[SUMBER]

▽

Just another free Blogger theme

Jumat, 19 Juli 2013



Ramadhan adalah gambaran diri kita. Sayangnya, cermin ini memaksa kita untuk melihat diri secara paradoks. Banyak peluang, tetapi tidak dimanfaatkan. Ada kemudahan malah mempersulit diri. Banyak impian tak kuasa mewujudkannya. Terbuka jalan ke surga, malah balik ke jalan lain. Tertutupnya pintu neraka, malah dipaksa ingin melihatnya.




Banyak yang paradoks, bertolak belakang atau patojaiah antara apa yang kita lakukan saat ini, dengan apa yang dilakukan para sahabat di masa lalu, atau antara apa yang kita lakukan dengan apa yang seharusnya terjadi.

Zaman Rasul dulu, para sahabat itu menangis bila ramadhan kian mendekati waktu akhir. Mereka takut kehilangan kesempatan bertemu ramadhan kembali, dan kehilangan momentum untuk meraih nilai hidup yang berlipat. Karena itu, tidak mengherankan bila di akhir ramadhan, para sahabat masa lalu bekerja keras, dan kian meningkatkan ibadahnya. Bukan sekedar ingin mendapatkan atau kedapatan lailatul qadr, tetapi memanfaatkan kesempatan ramadhan yang kia menipis.
Sementara kita, setelah datang lebaran atau syawal, malahan bergembira. “Alhamdulillah lebaran tiba, kita tidak akan disibukkan lagi dengan tarawih...”, atau menggunakan kalimat yang berbeda, “bebas euy, sekarang mah tidak puasa lagi....”

△

[ISI DATA]
▽

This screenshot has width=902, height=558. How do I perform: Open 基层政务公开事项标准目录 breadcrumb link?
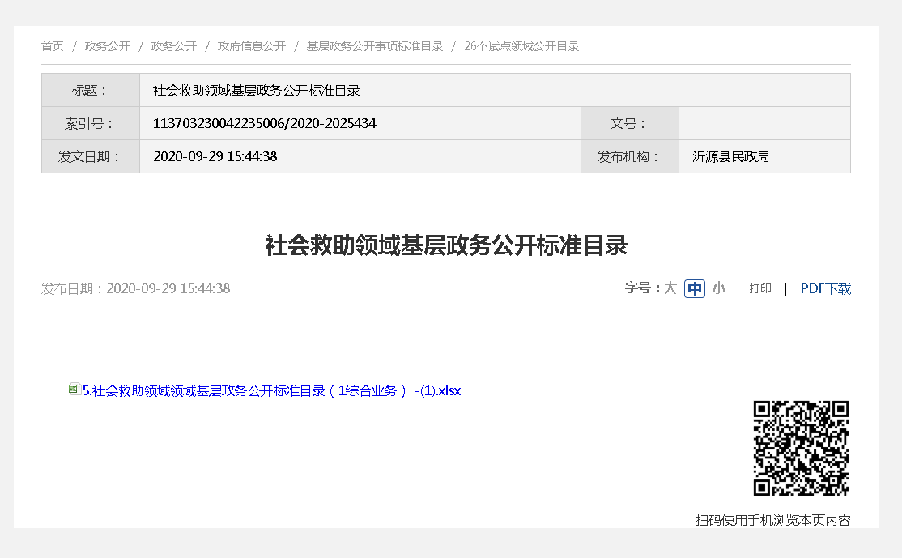tap(375, 46)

△

[YANG PERLU DIKERJAKAN]
(1) Tulis semua hal bertolak belakang yang disebut di paragraf pertama tulisan tentang Ramadhan, setelah kalimat "Sayangnya, cermin ini memaksa kita untuk melihat diri secara paradoks."
(2) Lanjutkan tulisan tentang Ramadhan mulai dari sesudah kalimat terakhirnya.

[JAWABAN BERURUTAN]
(1)
1. Banyak peluang, tetapi tidak dimanfaatkan.
2. Ada kemudahan malah mempersulit diri.
3. Banyak impian tak kuasa mewujudkannya.
4. Terbuka jalan ke surga, malah balik ke jalan lain.
5. Tertutupnya pintu neraka, malah dipaksa ingin melihatnya.

(2)
Rasulullah Muhammad Saw sudah mewanti-wanti,  mengingatkan bahwa pada hitungan sepuluh hari terakhir ramadhan, mengenai adanya malam kemuliaan yang disebut lailatul qadr.  Karena itu pula, kepada umatnya diharapkan untuk meningkatka keimanan dan ibadahnya kepada Allah Swt.
Zaman Rasul, para ulama, atau salafush shalih, banyak yang memanfaatkan situasi  ini dengan i’tikaf. Bahkan, menurut sebagian penelaah sejarah Nabi (shirh Nabi), di awal ramadhan Rasulullah  berusaha keras untuk mendapatkan bekal ramadhan dan idul fitri. Di minggu-minggu pertama, bekerja keras untuk mendapatkan bekal makanan selama ramadhan. Target yang diinginkannya, yaitu di akhir ramadhan, sudah ada bekal untuk makan, dan bisa khusyu beribadah. Zaman kita ini malahan terbalik. Awal ramadhan santai. 
Di akhir ramadhan, kita sibuk memikirkan THR atau kebutuhan lebaran. Di awal ramadhan, kita rajin bertarawih, sementara di akhir ramadhan kita disibuk di mall atau pusat perbelanjaan.  Akhirnya, boro-boro bisa itikaf atau mendapatkan lailatul qadr, yang ada pun malahan di hari itu banyak yang mengalami lailatul keder (keder dalam bahasa Sunda : bingung) atau  malam-malam yang membingungkan, karena harus memikirkan kebutuhan lebaran.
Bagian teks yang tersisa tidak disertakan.